Hypothetical scenario:
A compassionate billionaire decides that he wants to adopt 1,000 starving orphans from Africa. He signs the paperwork and becomes their legal adopting father. He sets aside a million dollars apiece for every single child’s education, necessities, health care, toys etc., and hires hundreds of good caretakers. He also builds over a hundred big, well-furnished houses for these children. They get tutors, doctors, chauffeurs, etc. Basically, all of their needs are taken care of and their lives have dramatically improved for the better.
But would the government say something like, “You are not allowed to be the legal adopting father of more than 20 children at once?”
None of those things make kid’s lives better. Love and stability makes kids lives better, period. Each adoption case is considered on it’s own, and the well-being of the child always comes first. I would guess you cross the line at some point.
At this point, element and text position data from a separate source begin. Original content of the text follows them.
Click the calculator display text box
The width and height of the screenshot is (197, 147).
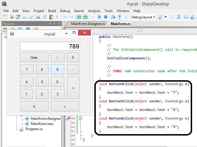[50, 46]
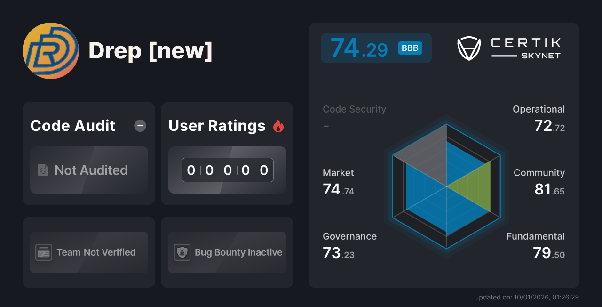Viewport: 602px width, 307px height.
Task: Click the CertiK shield logo
Action: pyautogui.click(x=468, y=47)
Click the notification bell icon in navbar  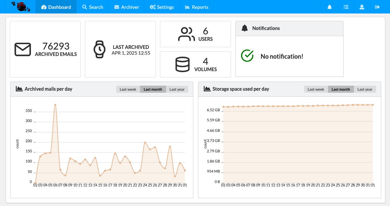click(329, 7)
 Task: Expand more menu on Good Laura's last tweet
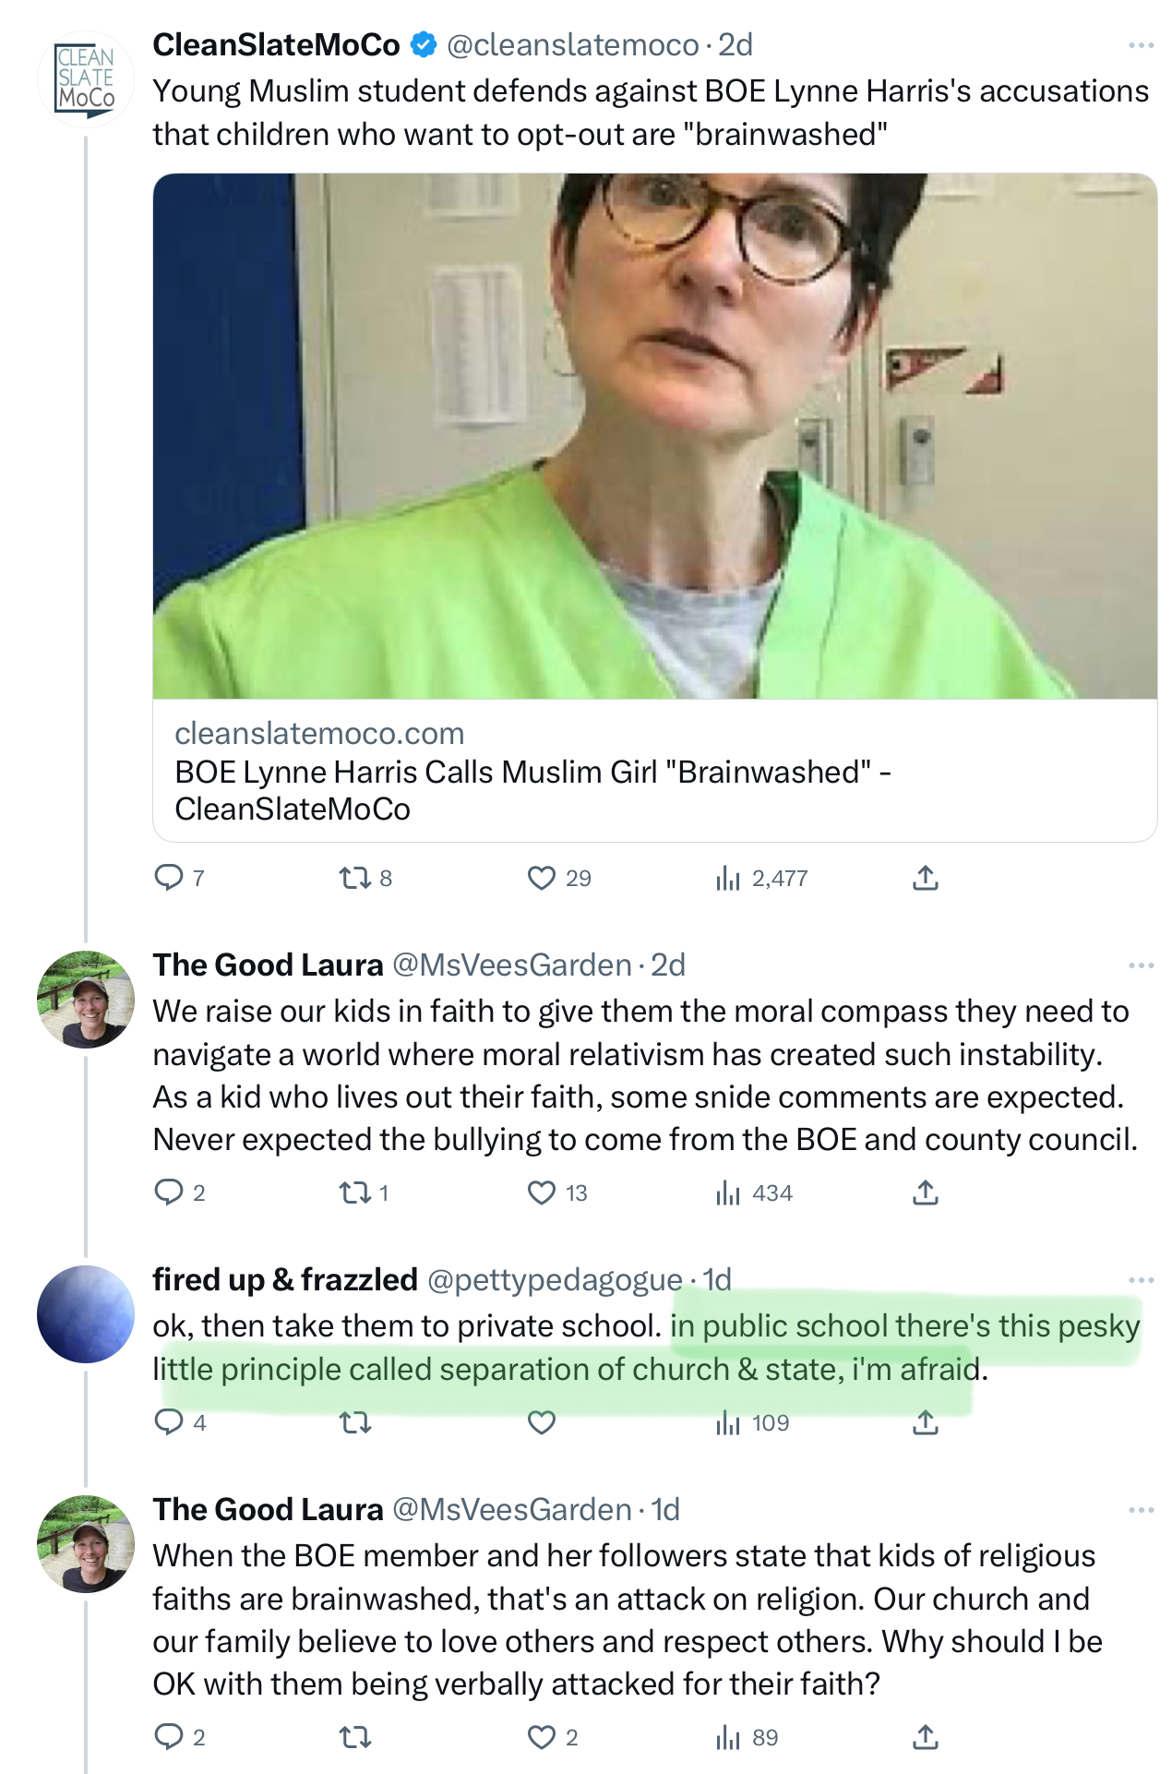click(x=1141, y=1510)
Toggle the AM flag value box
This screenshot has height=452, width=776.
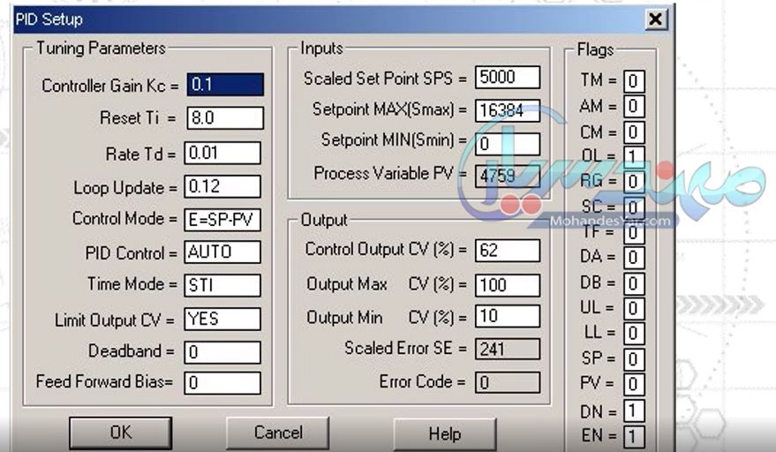click(x=634, y=107)
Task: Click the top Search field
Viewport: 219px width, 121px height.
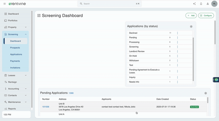Action: pos(110,4)
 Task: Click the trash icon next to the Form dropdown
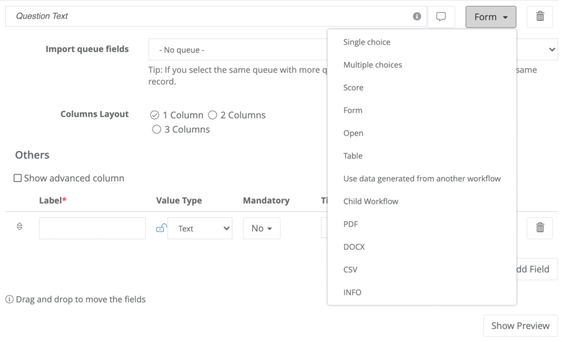tap(539, 16)
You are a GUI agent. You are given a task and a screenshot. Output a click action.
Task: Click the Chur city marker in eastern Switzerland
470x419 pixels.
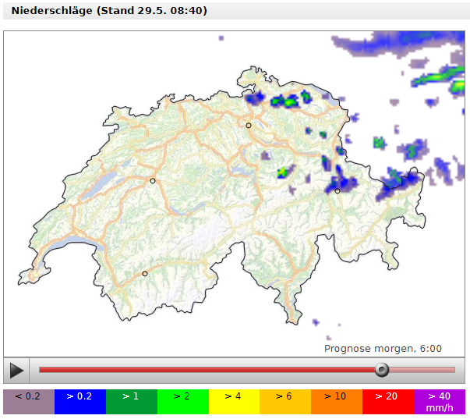337,191
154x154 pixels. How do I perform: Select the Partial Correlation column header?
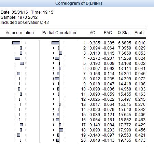coord(59,33)
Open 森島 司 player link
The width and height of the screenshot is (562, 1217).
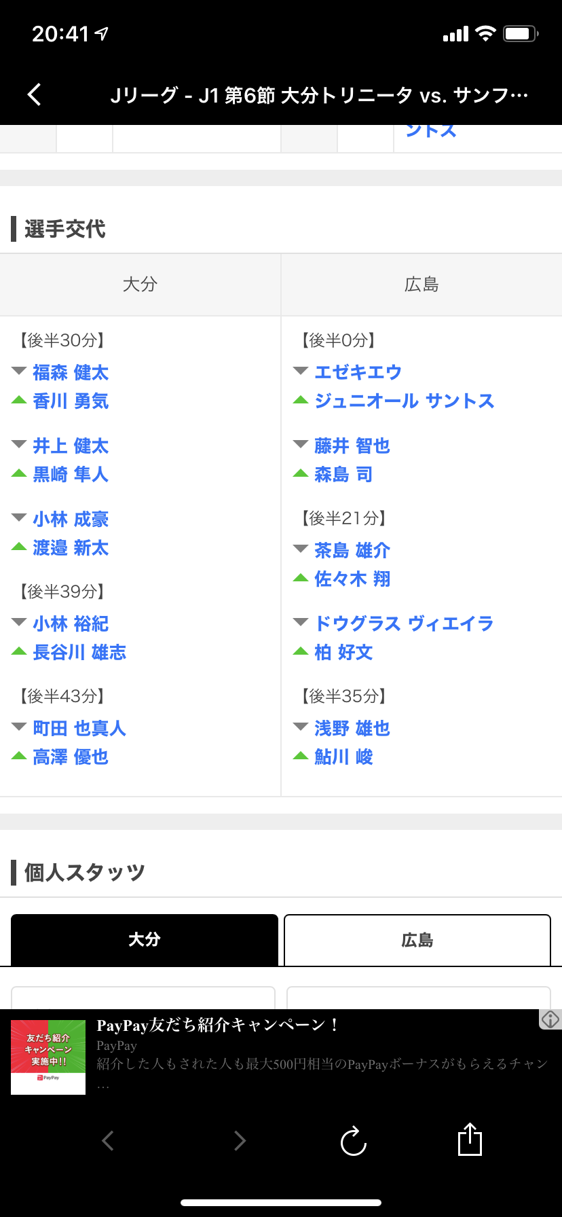coord(343,475)
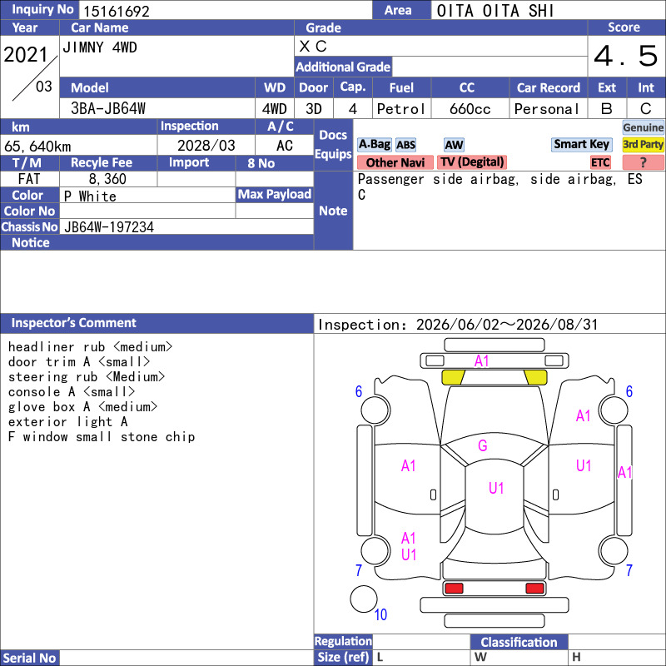
Task: Click the ABS equipment badge
Action: click(x=405, y=145)
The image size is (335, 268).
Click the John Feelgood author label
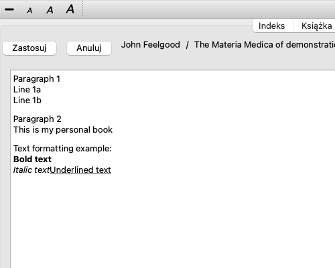(x=151, y=45)
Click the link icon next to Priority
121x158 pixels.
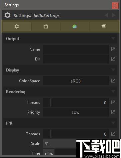113,112
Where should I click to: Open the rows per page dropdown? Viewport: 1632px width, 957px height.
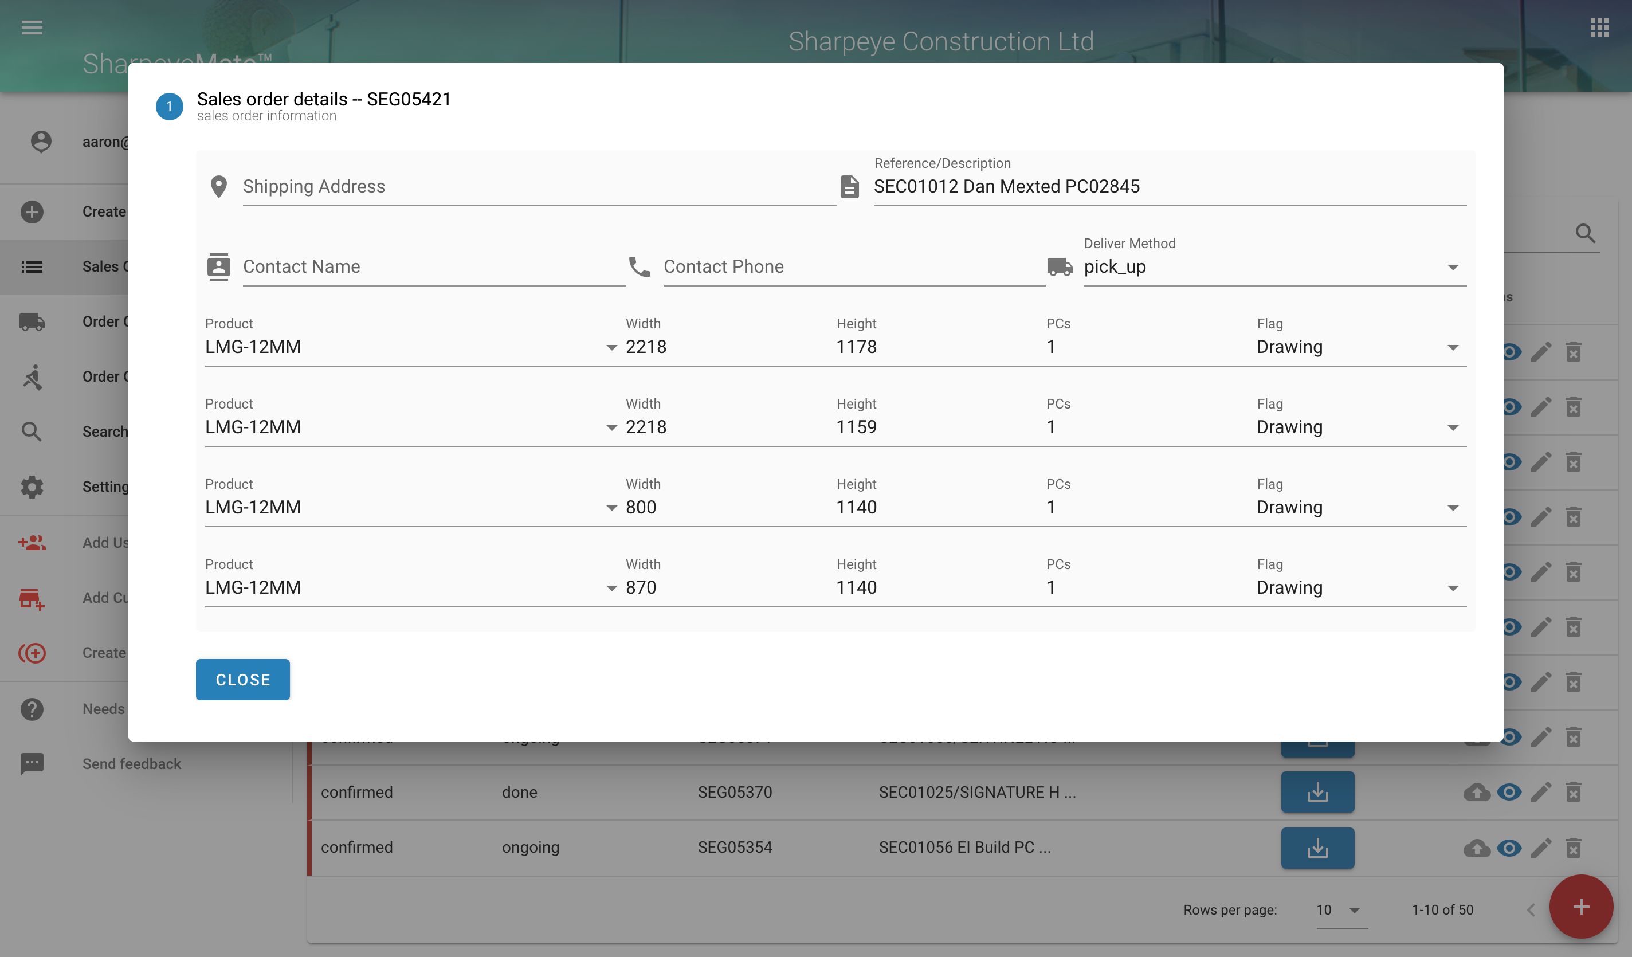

There are child collectors out there, especially among certain sets of evangelicals who see adoption as a means to salvation. They don’t have a great track record and often have to resort to illegal means (re-adoption of adopted kids unwanted by their current family) to get their kids.
Also note that Africa is pretty short on “starving orphans.” Most African kids have an appropriate and interested caregiver-- it’s not like Africans don’t have relatives. And I don’t think there is any part of Africa that is experiencing a famine right now. When there is famine, the answer is to help people get through the bad months, not destroy their families because they had a bad harvest one year.
Many adoptees out of Africa are trafficked children, and when we see large movements of children like those proposed by the OP they almost always are trafficked. Many have living parents and/or other family members. It’s not uncommon for families to be tricked into thinking the kid is going away temporarily for school, or for parents to have their kid stay in an orphanage for a short stay to relieve financial pressure (which a a normal thing to do), only to discover their kid has disappeared. Outright buying and selling of “orphans” for adoption is also sadly commonplace.
For a while it was really bad, with kids being basically torn from loving homes and sold by child brokers under the guise of adoption. We’ve had a few cases where entire planeloads of “orphans” were found to be perfect ordinary kids, some snatched right off the soccer field by their homes and shoved on a plane. African countries have wised up and tightened regulations, but people keep coming to war zones where there are fewer laws looking for kids to traffic.
So I would be very wary of anyone claiming to have access to 1,000 starving African kids.
In each individual adoption case, a case worker makes an evaluation of whether there is a qualified match between the adopter and the adoptee. If the case workers says that a family is already too large to provide a positive home environment for an additional child, then the adoption is declined. What that threshold would be would depend on the particulars of the individual family, as well as the whims of the case worker. A family with 19 children could very well adopy a 20th, while another family down the street with two might be refused a third, purely based on the observed household and family conditions.